== WHAT THIS TASK INVOLVES ==
Please work out how many lines of this material include "card", and answer with that number by itself.

-- INFORMATION SHOWN follows --

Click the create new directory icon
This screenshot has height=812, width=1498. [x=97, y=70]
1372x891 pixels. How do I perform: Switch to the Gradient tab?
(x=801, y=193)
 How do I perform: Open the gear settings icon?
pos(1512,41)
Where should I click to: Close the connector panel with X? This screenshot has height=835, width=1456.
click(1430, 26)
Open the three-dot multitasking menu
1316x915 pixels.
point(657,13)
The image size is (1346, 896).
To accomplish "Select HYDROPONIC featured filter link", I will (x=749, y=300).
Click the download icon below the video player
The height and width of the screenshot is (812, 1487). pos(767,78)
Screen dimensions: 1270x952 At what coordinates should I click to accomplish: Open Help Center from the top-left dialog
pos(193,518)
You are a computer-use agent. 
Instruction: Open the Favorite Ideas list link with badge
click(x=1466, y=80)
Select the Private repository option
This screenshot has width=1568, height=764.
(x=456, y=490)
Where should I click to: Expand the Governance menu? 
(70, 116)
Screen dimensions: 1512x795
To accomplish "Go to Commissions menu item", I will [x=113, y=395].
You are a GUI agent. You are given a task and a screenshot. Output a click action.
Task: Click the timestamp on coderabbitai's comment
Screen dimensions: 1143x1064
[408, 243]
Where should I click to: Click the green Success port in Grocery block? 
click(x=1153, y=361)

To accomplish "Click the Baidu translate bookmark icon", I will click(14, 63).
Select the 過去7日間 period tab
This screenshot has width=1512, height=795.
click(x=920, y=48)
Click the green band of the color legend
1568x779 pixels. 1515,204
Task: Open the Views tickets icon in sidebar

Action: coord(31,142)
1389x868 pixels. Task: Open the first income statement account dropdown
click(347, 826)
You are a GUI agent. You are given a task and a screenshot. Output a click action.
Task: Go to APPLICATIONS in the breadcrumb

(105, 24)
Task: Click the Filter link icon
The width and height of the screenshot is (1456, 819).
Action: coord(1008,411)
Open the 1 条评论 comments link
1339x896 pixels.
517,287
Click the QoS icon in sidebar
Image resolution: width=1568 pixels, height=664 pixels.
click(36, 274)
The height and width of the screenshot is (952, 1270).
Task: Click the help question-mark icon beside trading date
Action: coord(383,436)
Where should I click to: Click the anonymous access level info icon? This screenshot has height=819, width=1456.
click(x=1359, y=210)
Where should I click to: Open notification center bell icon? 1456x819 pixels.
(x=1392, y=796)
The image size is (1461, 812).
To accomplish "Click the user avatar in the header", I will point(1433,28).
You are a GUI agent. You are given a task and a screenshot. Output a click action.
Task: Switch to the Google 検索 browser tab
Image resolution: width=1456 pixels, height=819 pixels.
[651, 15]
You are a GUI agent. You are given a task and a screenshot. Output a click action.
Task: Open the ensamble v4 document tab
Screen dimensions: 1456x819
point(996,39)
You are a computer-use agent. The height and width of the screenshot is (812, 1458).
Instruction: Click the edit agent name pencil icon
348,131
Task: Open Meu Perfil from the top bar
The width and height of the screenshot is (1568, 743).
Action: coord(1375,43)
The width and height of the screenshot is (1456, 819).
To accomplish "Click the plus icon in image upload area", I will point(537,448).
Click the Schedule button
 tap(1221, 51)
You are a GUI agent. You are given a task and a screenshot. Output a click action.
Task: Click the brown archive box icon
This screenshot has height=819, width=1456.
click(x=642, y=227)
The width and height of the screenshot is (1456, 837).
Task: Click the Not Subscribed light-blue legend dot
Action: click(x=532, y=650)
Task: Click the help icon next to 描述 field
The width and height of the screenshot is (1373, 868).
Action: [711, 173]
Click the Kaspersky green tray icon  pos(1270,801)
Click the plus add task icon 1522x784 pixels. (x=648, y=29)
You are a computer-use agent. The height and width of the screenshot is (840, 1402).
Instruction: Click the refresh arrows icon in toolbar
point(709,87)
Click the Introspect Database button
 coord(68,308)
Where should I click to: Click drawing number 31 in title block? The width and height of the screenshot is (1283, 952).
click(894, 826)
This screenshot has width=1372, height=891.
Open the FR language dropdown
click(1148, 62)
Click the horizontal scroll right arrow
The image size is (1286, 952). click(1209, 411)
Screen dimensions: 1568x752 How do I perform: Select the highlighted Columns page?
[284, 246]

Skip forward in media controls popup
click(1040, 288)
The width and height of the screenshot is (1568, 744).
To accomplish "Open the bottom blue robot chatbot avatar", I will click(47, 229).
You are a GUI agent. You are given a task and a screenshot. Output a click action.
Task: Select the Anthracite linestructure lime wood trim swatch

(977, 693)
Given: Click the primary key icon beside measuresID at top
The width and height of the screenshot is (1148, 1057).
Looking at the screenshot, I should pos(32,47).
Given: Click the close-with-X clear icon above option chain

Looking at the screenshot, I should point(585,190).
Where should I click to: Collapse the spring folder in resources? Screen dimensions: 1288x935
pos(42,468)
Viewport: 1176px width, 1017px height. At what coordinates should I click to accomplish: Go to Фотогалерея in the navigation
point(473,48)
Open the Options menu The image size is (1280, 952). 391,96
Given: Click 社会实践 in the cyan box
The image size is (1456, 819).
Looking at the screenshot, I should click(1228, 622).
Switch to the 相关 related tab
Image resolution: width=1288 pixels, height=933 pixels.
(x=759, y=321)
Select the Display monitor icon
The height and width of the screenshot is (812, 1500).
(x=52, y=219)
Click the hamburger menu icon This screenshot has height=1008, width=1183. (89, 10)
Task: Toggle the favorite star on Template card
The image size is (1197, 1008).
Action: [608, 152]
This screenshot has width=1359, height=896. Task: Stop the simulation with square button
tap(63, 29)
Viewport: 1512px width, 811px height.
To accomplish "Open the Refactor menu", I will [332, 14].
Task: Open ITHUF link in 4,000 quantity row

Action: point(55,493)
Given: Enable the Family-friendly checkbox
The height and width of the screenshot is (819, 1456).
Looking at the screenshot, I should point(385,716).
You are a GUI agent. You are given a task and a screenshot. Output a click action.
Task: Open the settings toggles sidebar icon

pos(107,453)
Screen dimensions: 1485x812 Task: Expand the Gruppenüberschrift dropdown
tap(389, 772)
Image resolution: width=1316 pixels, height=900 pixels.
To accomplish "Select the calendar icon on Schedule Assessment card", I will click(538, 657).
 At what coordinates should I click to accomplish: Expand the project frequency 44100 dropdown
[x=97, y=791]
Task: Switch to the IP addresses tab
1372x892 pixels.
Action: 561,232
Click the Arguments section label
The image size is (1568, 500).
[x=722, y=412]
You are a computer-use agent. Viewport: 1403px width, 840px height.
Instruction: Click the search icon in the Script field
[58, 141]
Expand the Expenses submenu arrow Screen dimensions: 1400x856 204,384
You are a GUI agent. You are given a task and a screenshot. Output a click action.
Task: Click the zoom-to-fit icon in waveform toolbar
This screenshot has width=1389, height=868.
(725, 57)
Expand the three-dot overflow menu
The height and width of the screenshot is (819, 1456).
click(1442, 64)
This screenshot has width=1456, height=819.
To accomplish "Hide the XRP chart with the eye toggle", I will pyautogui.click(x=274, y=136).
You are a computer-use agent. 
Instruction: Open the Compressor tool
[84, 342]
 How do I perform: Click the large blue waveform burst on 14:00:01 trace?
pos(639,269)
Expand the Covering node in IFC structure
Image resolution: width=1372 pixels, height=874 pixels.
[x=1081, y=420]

-- INFORMATION SHOWN concluded --

== ANSWER SECTION ==
2